Required task A =>
In the goat tattoo forum thread, why does sparks879 keep two sets of tattoo prongs? Answer in one to three sentences.
Required task B =>
Copy the goat tattoo forum thread word for word, from "I've heard that" to "used this before?".

Extracted text =>
● ● ● ●

I've heard that for mini goats you have to use the 5/16 system. What else will I need with the system? Ink? My prefix for the two registries I'm in are different. So I need to make them both match or can I just do both?

Dewormer- 
A vet that bought a buckling of mine last year recommended Dectomax to me. Has anyone ever used this before?

Thanks


----------



## sparks879 (Oct 17, 2007)

I like the 5/16 size even for swiss breeds. its easy to read, and it hold five digets which in washington is great. Any un registered animals that show up at the auction have to be registered here and my herd tatoo is three letter, plus wa for born in washington so it fits perfectly. I also have two sets of prongs, this way i can have my erd tattoo in one and i can do the numbers in the other. I don;t have to constantly switch them.

beth


----------



## goathappy (Oct 5, 2007)

I have the 5/16 and even for standard size goats its really nice. I dont' know how big nigis ears are but I think that 5/16 should do. If it doesn't, they make .3 size.

For your tattoo prefixes, you'll have to call the breed registries and get the same prefix for both, so there is less confusion.

As far as wormers go, Dectomax is a cattle wormer that it not widely used and is still effective. Yes you can use it on goats, but I don't know what the doseage is, or what worms it treats. Fias Co farm has in on their website I think.


----------



## Muddy Creek Farm (Oct 5, 2007)

I have the 5/16 for my Nigis. With two prongs as well (I think it is a must). I just finished all of my shopping


----------



## StaceyRosado (Oct 5, 2007)

you shop for the entire year in one sitting? oh boy! I am always ordering stuff throughout the year.

There is always something I need that I "forgot" or didn't know I would need. 

Right now my big item I want is a milking stand which I already have the one in mind, just waiting for my federal tax refund so I can treat myself to it 

I am not sure what i am going to do about the tatoo issue - since I have never seen it done it scares me out of my mind!

so if I do get that done I will need to purchase that as well - :hair: :sigh:


----------



## Muddy Creek Farm (Oct 5, 2007)

● ● ● ●

Dataset =>

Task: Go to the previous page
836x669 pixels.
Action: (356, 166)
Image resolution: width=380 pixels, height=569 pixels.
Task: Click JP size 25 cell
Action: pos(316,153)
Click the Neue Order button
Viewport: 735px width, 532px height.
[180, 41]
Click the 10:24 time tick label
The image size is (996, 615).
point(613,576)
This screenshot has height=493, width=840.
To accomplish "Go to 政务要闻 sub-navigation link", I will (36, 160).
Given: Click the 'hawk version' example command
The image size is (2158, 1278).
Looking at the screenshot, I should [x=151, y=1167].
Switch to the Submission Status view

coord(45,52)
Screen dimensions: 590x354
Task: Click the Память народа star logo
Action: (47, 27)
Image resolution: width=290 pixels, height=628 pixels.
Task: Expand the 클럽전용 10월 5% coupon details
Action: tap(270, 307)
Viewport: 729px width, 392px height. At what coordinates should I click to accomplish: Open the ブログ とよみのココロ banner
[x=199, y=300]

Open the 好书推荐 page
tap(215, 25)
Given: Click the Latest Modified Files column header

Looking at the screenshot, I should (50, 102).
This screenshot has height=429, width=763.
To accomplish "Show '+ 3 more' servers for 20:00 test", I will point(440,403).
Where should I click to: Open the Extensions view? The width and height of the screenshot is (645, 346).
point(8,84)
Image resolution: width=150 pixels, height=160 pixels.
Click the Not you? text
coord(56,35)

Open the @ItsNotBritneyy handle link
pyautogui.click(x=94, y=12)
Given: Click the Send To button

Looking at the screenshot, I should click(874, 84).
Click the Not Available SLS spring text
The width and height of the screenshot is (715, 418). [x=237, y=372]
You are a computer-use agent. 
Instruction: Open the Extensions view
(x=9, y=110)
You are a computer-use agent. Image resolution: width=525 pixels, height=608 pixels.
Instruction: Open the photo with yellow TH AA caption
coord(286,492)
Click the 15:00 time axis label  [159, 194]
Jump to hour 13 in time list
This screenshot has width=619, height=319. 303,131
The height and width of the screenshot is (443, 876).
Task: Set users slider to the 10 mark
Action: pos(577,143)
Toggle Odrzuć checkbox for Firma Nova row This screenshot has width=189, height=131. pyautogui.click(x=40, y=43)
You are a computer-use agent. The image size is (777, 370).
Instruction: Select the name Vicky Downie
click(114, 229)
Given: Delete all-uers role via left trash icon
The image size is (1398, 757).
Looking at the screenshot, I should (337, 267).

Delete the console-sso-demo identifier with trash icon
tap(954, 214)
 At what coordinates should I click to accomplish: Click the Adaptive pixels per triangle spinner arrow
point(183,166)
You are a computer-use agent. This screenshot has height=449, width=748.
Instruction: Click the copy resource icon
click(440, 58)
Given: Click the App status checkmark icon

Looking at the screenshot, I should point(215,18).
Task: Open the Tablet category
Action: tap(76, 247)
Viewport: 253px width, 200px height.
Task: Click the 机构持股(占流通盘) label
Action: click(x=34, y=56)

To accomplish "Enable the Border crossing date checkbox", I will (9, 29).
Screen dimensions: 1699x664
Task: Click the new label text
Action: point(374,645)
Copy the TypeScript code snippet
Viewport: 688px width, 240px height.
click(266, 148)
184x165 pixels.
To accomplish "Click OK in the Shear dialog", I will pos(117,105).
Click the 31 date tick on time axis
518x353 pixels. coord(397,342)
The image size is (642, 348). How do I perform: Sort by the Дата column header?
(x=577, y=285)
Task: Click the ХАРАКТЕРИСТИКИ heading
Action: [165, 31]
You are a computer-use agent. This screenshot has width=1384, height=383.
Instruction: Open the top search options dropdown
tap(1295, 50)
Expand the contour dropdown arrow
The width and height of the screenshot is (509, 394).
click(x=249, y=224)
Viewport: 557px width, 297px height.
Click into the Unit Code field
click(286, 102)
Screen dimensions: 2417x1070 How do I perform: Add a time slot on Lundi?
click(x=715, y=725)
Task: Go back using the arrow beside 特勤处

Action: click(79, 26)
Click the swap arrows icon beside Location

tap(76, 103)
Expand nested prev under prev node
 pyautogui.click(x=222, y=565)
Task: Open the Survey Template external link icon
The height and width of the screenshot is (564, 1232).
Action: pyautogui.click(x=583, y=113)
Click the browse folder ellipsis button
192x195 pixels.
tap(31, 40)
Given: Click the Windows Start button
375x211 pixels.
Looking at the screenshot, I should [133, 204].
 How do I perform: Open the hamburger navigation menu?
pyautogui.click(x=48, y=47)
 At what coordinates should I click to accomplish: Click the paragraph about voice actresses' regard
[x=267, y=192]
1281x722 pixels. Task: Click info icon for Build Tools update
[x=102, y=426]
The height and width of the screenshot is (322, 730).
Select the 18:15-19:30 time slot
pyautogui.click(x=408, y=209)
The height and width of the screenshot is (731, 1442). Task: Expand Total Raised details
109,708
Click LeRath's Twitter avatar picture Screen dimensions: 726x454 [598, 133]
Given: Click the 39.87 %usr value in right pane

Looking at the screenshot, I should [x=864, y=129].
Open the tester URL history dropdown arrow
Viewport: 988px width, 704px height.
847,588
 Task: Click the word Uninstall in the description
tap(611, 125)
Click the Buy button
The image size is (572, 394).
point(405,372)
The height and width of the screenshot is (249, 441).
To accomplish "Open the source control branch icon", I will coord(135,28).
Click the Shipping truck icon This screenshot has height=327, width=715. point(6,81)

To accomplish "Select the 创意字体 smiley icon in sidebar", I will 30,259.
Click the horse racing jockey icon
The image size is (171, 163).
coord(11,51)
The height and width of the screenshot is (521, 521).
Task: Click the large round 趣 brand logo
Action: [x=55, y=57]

● ● ● ●

Final result A =>
With two sets, one can hold the herd tattoo and the other the numbers. That way the letters don't have to be switched out all the time.

Final result B =>
I've heard that for mini goats you have to use the 5/16 system. What else will I need with the system? Ink? My prefix for the two registries I'm in are different. So I need to make them both match or can I just do both?

Dewormer- 
A vet that bought a buckling of mine last year recommended Dectomax to me. Has anyone ever used this before?